You know when you’re at some event, and they make you play the ice breaker game where you have to reveal something about yourself that no one else knows? I have two go-to things: 1) I was on the Maryland State Championship Duckpin Bowling Team when I was eight years old. (Seriously, you can look it up.) And 2) I’m an idiot savant when it comes to quoting movies and TV shows. After only one viewing, I can literally recite the whole thing. That isn’t to say that every quote is a keeper. I’m partial to short and sweet lines my daily vernacular can’t live without. Here are my faves:
“You have a baby. In a bar!” –Sweet Home Alabama
Best. Line. Ever.
“ELEVEN… ELEVEN!? This explains so much.” –Almost Famous
When Zooey Deschanel forces Frances McDormand to tell a little Michael Angarano his true age in the back of the family station wagon, his reaction is priceless. Also? This is shockingly versatile in everyday conversation. People use the number eleven all the time.

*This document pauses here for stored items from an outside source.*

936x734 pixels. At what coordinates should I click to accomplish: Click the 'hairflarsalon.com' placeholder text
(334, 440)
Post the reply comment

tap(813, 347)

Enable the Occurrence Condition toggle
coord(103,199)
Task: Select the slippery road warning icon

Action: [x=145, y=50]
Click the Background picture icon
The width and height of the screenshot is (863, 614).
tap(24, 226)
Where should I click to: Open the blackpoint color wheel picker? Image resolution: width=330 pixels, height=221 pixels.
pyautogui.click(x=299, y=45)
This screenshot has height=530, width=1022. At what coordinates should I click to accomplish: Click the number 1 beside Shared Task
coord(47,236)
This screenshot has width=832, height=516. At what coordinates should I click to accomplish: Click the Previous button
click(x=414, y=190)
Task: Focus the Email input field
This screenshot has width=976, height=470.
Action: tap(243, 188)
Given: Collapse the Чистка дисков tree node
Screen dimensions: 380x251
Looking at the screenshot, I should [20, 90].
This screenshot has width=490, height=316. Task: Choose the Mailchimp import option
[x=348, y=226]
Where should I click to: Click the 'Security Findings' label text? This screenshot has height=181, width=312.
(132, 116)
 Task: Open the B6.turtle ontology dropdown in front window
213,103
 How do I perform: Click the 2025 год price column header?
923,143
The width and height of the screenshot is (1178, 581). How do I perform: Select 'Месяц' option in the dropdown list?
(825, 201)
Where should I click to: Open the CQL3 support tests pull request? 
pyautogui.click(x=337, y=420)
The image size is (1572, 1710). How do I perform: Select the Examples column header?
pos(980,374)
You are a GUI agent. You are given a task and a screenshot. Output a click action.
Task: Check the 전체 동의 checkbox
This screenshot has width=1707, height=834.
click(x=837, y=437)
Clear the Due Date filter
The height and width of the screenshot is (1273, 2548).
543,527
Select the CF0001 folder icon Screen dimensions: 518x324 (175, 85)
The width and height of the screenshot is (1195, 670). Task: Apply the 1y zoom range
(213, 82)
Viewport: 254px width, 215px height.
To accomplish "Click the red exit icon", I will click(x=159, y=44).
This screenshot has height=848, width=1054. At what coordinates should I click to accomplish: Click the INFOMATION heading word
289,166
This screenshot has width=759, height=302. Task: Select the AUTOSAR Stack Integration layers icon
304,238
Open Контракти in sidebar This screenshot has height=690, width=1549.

“It will not break. It will not – it broke.” –Aladdin
Remember when Pixar didn’t rule the world? I saw Aladdin in theaters over Thanksgiving break in 1994 and the opening scene where Robin Williams voices a guy selling stuff at a bazaar is an under-appreciated gem. I say this when something doesn’t go my way, which is frequently.
“You’re always tired.”– Beaches
My BFF Seth and I quote this to each other at least once a day, mostly when someone flakes on plans. It’s sort of sad that it references a dying Barbara Hershey but seriously, what’s better than Bette in Beaches? (Rhetorical question; the answer is “nothing”.)
“May all your buildings go condo.” –Beetlejuice
Strangely, I say this to my mom a lot. She has no idea what it means but she laughs every time. Probably because I’m an only child and she’ll laugh at anything I say that doesn’t involve me dropping an F-bomb.
“Our friend in Miami…”—The Godfather: Part II
I’m a daddy’s girl who has known every word to The Godfather I and II since I was ten. For me, this title applies to anyone who doesn’t live in NYC – or any random person that I’m talking to my dad about. For example, Dad: How’s Uncle Izzy? Me: Well, I just spoke to our friend in Miami and he sounds good. (Note: Uncle Izzy lives in Maryland.)
“Have fun storming the castle!” –The Princess Bride
Basically this is how I say goodbye to people. Of all the awesome scenes in this movie, the Billy Crystal/Carol Kane cameo is by far the funniest. It’s so vaudeville and camp that it’s like listening to my grandparents fight over how dry the brisket is at Passover seder.
“You better lock it up. No, you lock it up.” –Wedding Crashers
“Lock it up” sounds so much more special than “shut up”. I spent the entirety of the summer of 2009 speaking to a few select friends and family members only in Wedding Crashers quotes. Try it; it totally works.
“I love… lamp.” –Anchorman: The Legend of Ron Burgandy
I’m amazed at how many times I start to talk about something I love and then forget what that something is. What can I say? I’m fickle. So about 50% of the time, I end up loving lamp. Hey, early Steve Carrell: Sending hearts and unicorns to your pants party.
“My parents are in Monte Carlo.” –Troop Beverly Hills
Oh, lovely Carla Gugino, you were the coolest as Chica Barnfeld. You even out-cooled a pre-Rilo Kiley (R.I.P.) Jenny Lewis and a pre-90210 Tori Spelling.
“Dude. Sweet.” –Dude, Where’s My Car
It only gets better as you keep repeating it over and over and over…
“That’s what I like about these high school girls: I get older; they stay the same age.” –Dazed and Confused
This is what I love about my job. But not in, like, a creepy way. I mean, I work at Teen Vogue and I’m no Jean Claude Van Damme in Time Cop.